美国国家公共电台 NPR Palestinians Eye Israeli Settlements With Unease, Hoping For Foreign Support(在线收听

 

SCOTT SIMON, HOST: 

We're going to hear now about what some Palestinians thought of the debate this week over Israeli settlements. The U.S. decided not to veto a U.N. Security Council resolution condemning settlements in the West Bank and East Jerusalem. Secretary of State Kerry said that territory is up for negotiation and that settlements jeopardize chances for peace. Israeli leaders responded angrily. NPR's Daniel Estrin spoke to some Palestinians with a close-up view of the issue.

DANIEL ESTRIN, BYLINE: I met Jad Isaac in the Palestinian city of Bethlehem. He runs a research institute for sustainable development. His office faces a hill covered in rows of homes - a Jewish settlement. It's one of the reasons Isaac listened closely to what John Kerry said in his speech this week.

JAD ISAAC: Frankly, I was very happy hearing it.

ESTRIN: Kerry warned in his speech that continued Israeli settlement construction would make it impossible for Palestinians to ever have a sovereign state. Isaac sees this possibility unfolding before his eyes every day through his window.

ISAAC: Look, look, here, here, here. This is Har Homa.

ESTRIN: Har Homa is an Israeli settlement on land captured in 1967, now home to nearly 20,000 Israelis. Israel considers it a neighborhood of Jerusalem, but it looks close enough to be a neighborhood of Bethlehem. Isaac pointed out construction cranes and showed me a map of new areas being built.

ISAAC: There is another one here, another one here. You can see it's not done haphazardly. The intention is to form a wall of settlements to totally segregate Jerusalem from Bethlehem.

ESTRIN: Meaning, it would stand between Bethlehem and the city Palestinians claim as their future capital. President-elect Donald Trump is expected to be supportive of Jewish settlements. Isaac hopes other world powers will get involved to restart peace talks.
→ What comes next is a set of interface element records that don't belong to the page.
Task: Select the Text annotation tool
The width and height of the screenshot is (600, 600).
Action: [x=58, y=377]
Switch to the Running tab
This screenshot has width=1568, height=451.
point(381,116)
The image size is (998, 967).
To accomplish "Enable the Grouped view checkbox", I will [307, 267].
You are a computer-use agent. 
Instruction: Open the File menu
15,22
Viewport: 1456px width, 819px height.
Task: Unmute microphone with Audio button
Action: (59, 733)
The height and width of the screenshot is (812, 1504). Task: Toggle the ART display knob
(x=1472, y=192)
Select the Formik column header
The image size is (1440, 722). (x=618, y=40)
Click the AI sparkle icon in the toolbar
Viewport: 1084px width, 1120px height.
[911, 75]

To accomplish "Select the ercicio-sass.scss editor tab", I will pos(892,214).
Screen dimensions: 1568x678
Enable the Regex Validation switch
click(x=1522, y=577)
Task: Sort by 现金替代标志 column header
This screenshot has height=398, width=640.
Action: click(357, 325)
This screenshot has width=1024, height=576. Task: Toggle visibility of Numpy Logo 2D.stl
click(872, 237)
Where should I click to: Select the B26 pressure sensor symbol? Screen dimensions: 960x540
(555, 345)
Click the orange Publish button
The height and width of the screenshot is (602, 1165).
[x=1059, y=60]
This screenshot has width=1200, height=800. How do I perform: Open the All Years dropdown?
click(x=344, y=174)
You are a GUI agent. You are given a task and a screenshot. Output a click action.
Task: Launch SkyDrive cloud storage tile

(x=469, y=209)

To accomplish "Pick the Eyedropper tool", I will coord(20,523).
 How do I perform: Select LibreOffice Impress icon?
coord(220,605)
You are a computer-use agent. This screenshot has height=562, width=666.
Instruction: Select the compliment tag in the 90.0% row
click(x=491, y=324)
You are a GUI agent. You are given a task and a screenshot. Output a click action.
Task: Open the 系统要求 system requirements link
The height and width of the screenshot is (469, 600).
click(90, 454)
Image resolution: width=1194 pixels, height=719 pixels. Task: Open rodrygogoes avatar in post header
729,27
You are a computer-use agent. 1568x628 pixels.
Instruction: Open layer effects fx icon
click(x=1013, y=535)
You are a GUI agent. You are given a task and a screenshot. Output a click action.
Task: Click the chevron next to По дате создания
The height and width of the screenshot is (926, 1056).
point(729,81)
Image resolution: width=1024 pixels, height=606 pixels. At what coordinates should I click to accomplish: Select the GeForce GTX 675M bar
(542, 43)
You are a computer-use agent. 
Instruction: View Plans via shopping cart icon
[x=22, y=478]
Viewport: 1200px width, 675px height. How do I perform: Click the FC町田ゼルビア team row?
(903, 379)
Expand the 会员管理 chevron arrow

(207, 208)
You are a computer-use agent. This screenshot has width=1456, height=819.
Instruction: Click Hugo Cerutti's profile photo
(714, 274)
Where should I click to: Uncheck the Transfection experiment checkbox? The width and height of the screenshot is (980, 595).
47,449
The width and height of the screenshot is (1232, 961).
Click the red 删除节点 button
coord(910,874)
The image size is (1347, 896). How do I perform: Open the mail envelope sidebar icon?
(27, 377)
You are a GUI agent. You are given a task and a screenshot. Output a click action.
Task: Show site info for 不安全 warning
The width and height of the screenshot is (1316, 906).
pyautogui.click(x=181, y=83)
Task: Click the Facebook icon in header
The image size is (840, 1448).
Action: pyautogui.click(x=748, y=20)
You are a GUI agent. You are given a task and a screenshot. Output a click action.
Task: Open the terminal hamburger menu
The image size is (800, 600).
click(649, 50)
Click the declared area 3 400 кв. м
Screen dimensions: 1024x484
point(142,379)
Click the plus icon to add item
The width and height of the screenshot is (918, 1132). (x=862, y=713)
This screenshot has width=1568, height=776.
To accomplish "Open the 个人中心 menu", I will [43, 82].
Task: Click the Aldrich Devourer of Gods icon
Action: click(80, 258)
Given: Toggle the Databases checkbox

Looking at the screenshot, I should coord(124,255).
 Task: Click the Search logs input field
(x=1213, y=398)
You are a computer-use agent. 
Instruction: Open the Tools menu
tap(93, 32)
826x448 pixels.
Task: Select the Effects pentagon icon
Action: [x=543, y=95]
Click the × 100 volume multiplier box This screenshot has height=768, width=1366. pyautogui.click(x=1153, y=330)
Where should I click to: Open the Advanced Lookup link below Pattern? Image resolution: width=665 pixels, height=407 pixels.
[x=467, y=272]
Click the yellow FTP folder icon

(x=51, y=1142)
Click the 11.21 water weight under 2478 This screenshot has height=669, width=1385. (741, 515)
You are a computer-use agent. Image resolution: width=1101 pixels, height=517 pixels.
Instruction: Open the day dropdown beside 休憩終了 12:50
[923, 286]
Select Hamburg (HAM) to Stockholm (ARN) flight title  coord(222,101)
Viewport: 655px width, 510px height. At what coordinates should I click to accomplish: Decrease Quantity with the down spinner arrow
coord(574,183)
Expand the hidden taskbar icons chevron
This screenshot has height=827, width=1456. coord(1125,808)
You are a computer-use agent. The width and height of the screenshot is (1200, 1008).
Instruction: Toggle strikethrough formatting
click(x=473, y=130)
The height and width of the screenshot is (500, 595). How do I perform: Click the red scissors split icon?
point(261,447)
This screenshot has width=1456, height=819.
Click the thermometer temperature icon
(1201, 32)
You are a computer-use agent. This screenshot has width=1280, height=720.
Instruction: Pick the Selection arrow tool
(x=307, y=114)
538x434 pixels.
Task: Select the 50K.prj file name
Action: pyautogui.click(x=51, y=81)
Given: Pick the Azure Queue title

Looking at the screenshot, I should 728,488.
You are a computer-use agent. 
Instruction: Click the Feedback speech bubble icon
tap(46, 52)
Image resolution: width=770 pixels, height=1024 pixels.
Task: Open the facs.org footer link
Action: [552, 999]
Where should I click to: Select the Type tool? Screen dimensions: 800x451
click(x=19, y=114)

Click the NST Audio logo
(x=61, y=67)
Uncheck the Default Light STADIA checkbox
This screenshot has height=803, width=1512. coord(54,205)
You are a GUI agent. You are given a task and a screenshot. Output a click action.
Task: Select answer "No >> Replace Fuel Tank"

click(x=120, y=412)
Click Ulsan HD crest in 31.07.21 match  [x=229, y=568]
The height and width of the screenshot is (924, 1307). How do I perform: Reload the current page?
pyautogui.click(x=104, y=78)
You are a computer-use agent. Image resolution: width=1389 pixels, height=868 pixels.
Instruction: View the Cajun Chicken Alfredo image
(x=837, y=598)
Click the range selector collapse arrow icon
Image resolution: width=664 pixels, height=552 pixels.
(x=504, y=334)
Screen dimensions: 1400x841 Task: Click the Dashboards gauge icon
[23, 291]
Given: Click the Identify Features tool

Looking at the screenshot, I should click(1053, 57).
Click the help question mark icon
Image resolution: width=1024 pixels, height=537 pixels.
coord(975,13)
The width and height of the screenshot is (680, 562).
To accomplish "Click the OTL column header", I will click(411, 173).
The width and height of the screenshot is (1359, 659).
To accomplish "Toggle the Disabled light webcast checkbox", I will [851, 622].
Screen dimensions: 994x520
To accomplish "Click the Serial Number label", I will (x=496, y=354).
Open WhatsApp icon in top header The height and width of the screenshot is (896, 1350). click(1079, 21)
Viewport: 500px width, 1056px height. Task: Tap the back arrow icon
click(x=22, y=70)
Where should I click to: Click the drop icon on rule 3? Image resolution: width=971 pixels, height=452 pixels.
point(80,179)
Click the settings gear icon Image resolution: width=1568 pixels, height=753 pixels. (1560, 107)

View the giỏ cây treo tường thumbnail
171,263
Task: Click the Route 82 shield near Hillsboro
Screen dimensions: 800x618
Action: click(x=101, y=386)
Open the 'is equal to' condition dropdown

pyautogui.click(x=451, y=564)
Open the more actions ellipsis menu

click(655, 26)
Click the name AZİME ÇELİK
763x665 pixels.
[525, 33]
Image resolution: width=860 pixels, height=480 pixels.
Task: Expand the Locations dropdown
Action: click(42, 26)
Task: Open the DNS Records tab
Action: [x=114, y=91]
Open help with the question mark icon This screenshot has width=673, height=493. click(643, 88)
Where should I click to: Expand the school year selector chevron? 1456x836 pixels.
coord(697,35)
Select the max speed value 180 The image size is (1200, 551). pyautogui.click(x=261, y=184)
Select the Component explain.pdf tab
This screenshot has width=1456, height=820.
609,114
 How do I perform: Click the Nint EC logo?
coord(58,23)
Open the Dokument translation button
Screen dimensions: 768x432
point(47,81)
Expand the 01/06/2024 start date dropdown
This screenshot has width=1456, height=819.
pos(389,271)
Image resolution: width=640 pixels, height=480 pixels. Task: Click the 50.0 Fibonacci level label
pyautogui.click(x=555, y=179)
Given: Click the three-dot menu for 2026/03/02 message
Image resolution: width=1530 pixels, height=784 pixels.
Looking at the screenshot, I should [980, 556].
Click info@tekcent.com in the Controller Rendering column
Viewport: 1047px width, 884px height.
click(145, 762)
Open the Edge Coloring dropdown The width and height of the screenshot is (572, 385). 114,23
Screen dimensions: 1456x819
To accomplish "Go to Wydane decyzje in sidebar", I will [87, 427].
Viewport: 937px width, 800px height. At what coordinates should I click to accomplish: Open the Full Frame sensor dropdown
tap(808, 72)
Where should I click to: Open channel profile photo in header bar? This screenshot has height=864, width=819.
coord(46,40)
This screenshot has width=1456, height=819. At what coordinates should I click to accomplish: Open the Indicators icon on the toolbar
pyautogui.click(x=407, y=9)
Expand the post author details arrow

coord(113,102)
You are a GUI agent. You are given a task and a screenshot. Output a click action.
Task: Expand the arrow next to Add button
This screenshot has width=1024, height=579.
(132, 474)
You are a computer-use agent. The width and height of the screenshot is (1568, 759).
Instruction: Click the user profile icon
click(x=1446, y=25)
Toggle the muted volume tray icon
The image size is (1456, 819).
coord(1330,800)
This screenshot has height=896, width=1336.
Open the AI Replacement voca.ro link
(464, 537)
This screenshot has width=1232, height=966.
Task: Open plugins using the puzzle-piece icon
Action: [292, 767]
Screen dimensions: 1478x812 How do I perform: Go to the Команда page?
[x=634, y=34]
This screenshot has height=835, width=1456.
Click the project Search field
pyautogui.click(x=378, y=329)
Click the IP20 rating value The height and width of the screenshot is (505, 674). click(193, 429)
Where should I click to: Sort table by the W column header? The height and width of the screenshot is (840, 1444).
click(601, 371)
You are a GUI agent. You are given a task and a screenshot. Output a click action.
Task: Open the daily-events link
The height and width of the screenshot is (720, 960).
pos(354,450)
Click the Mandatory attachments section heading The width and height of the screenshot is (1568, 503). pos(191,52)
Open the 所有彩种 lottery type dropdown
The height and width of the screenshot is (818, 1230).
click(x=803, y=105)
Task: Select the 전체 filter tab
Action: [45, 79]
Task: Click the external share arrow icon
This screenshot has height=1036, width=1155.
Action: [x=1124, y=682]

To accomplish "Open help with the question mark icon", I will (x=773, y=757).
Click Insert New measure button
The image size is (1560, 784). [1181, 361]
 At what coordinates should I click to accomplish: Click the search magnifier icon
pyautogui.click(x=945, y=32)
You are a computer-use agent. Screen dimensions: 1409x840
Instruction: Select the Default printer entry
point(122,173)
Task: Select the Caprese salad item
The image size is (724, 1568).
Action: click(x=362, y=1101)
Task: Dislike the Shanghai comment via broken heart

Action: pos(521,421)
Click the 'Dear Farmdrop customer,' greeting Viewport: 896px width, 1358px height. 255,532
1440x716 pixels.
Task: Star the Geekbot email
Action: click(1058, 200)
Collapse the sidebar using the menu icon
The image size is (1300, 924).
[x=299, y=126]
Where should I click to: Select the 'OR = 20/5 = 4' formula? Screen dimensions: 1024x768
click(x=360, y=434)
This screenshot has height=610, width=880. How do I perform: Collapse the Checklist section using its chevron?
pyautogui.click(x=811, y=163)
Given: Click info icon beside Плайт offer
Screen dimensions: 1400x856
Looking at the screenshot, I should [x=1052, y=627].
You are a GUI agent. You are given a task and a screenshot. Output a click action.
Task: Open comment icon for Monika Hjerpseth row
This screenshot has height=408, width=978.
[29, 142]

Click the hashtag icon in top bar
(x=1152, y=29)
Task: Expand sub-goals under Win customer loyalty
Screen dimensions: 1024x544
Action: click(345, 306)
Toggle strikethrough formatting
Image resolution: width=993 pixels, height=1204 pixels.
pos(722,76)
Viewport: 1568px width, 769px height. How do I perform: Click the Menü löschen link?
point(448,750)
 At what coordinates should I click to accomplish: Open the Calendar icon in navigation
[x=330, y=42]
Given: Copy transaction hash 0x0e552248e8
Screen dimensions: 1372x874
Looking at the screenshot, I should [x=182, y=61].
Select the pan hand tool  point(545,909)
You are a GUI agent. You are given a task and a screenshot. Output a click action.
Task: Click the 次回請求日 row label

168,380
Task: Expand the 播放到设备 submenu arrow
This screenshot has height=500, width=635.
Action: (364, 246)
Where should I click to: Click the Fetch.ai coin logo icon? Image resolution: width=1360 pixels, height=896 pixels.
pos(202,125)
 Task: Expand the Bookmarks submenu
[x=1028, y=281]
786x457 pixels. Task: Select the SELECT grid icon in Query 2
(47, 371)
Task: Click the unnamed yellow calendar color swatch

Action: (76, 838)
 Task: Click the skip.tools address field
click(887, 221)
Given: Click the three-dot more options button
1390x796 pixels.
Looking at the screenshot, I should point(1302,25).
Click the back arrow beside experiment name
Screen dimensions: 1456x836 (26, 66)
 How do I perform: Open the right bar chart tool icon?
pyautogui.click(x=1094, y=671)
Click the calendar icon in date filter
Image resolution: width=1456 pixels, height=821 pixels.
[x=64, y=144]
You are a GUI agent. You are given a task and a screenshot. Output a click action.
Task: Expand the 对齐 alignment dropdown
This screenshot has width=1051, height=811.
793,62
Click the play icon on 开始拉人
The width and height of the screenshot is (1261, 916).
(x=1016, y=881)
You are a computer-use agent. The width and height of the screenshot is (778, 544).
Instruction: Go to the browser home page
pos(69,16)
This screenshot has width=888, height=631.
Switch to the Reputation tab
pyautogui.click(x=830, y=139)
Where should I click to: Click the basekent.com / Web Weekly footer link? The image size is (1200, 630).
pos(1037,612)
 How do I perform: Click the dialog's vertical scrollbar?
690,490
ISAAC: The United States cannot be the only broker for the negotiations, and we want a well-defined timeline.

ESTRIN: He echoes what Palestinian officials have been saying in recent days. They'd like to bypass the Trump administration and have the international community lead peace talks. Next month, some 70 countries are expected to meet in Paris. They could use the U.N. resolution that deems Israeli settlements illegal to help define the terms of the talks. For its part, Israel says settlements are not the root of the conflict. Israel blames Palestinian violence and rejection of a Jewish state, and it stresses Jewish ties to the land, going back to the Bible. Meanwhile, some Palestinians think it's already too late to create a Palestinian state.

RANA SALMAN: Because it's too complicated now with the facts on the ground, with the Israeli settlements within the West Bank. Geographically, it doesn't make any sense.

ESTRIN: Rana Salman is a travel agent who lives around the corner from Isaac's institute. She also has a front-row seat overlooking the Har Homa settlement. She looks at Israeli roads, checkpoints and buildings throughout the West Bank and doesn't believe the two sides can be separated. She'd like Israelis and Palestinians to live together in one state.

And what would that one state be called?

SALMAN: I don't care now about the name, more about human rights for everyone, equal rights and living in dignity for everyone.

ESTRIN: John Kerry spoke about this in his speech, too. He said if Israel becomes one state for Jews and Arabs, it can either be Jewish or Democratic. It cannot be both. Daniel Estrin, NPR News, Bethlehem.